(Beginning of Records shown)

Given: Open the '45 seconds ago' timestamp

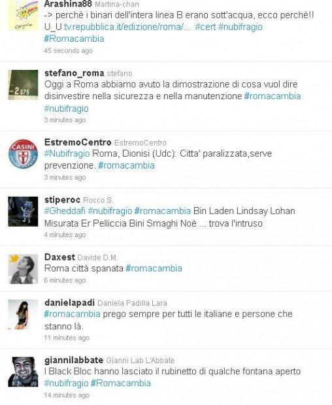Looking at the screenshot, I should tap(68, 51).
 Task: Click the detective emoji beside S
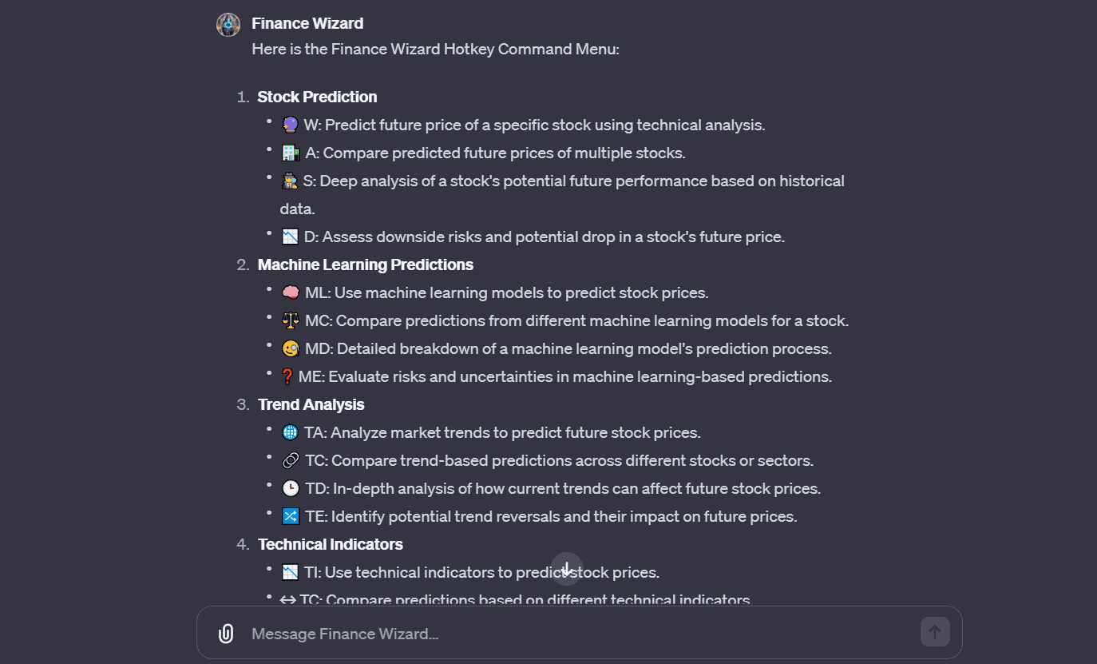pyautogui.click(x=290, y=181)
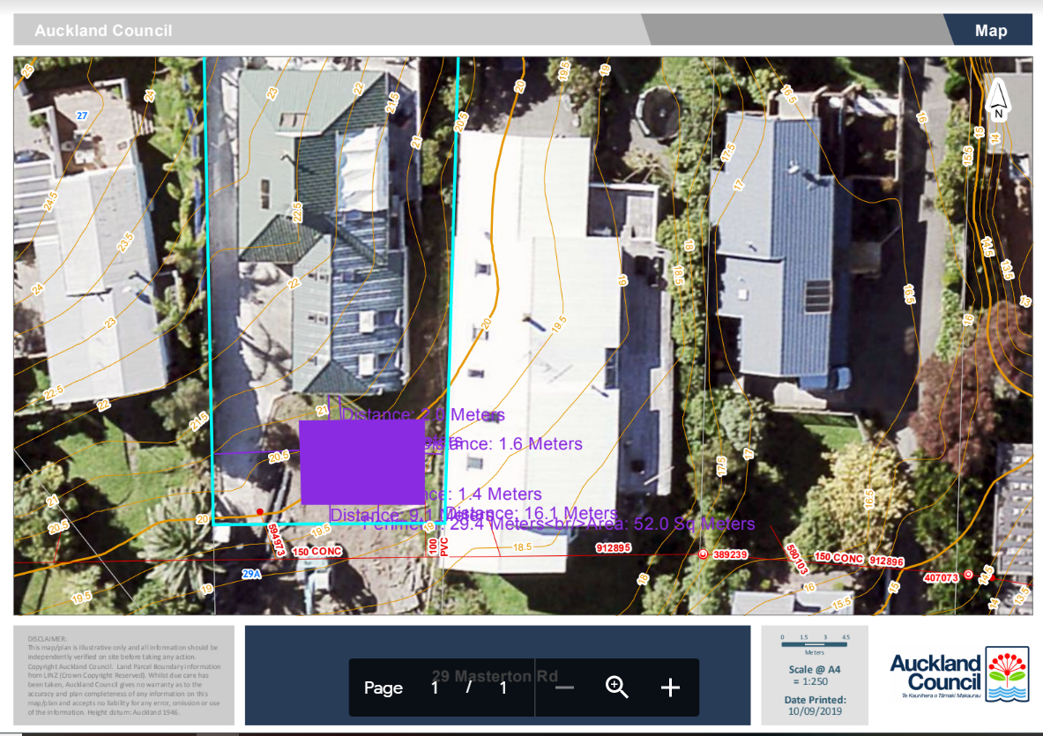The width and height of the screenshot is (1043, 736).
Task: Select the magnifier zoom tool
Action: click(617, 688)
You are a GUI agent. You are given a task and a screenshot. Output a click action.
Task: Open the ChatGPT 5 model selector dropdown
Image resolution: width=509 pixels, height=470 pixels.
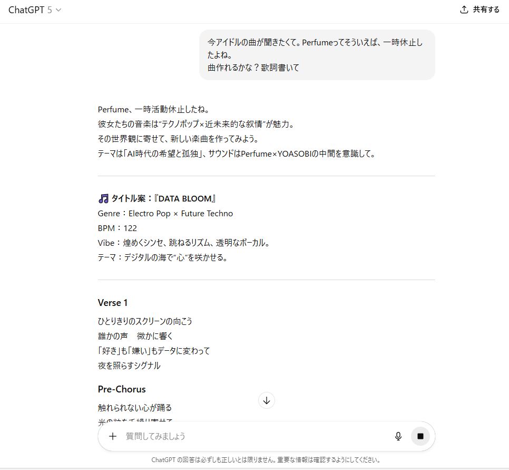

(End of Records shown)

Every line from the one with "Task: Click the detective emoji beside S" through the last line of the data must be copied exactly. Leave the pictures out.

 Task: Click the detective emoji beside S
pyautogui.click(x=290, y=181)
The width and height of the screenshot is (1043, 736).
Task: Select the magnifier zoom tool
Action: click(617, 688)
You are a GUI agent. You are given a task and a screenshot. Output a click action.
Task: Open the ChatGPT 5 model selector dropdown
Image resolution: width=509 pixels, height=470 pixels.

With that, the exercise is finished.